Data shown
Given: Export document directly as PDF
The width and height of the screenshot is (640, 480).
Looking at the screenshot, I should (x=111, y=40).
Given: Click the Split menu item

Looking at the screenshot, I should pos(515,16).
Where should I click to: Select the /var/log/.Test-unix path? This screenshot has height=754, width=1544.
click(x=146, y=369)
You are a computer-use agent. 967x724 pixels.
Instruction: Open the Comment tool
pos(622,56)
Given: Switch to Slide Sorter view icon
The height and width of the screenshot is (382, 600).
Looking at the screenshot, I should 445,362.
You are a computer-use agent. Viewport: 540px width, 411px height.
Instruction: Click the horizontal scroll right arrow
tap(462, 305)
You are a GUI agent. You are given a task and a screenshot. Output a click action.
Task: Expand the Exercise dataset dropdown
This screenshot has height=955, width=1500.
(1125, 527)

Problem to work on
Reproduce all of the rows above word for word.

Written answer
Given: Export document directly as PDF
The width and height of the screenshot is (640, 480).
Looking at the screenshot, I should (x=111, y=40).
Given: Click the Split menu item

Looking at the screenshot, I should pos(515,16).
Where should I click to: Select the /var/log/.Test-unix path? This screenshot has height=754, width=1544.
click(x=146, y=369)
You are a computer-use agent. 967x724 pixels.
Instruction: Open the Comment tool
pos(622,56)
Given: Switch to Slide Sorter view icon
The height and width of the screenshot is (382, 600).
Looking at the screenshot, I should 445,362.
You are a computer-use agent. Viewport: 540px width, 411px height.
Instruction: Click the horizontal scroll right arrow
tap(462, 305)
You are a GUI agent. You are given a task and a screenshot. Output a click action.
Task: Expand the Exercise dataset dropdown
This screenshot has height=955, width=1500.
(1125, 527)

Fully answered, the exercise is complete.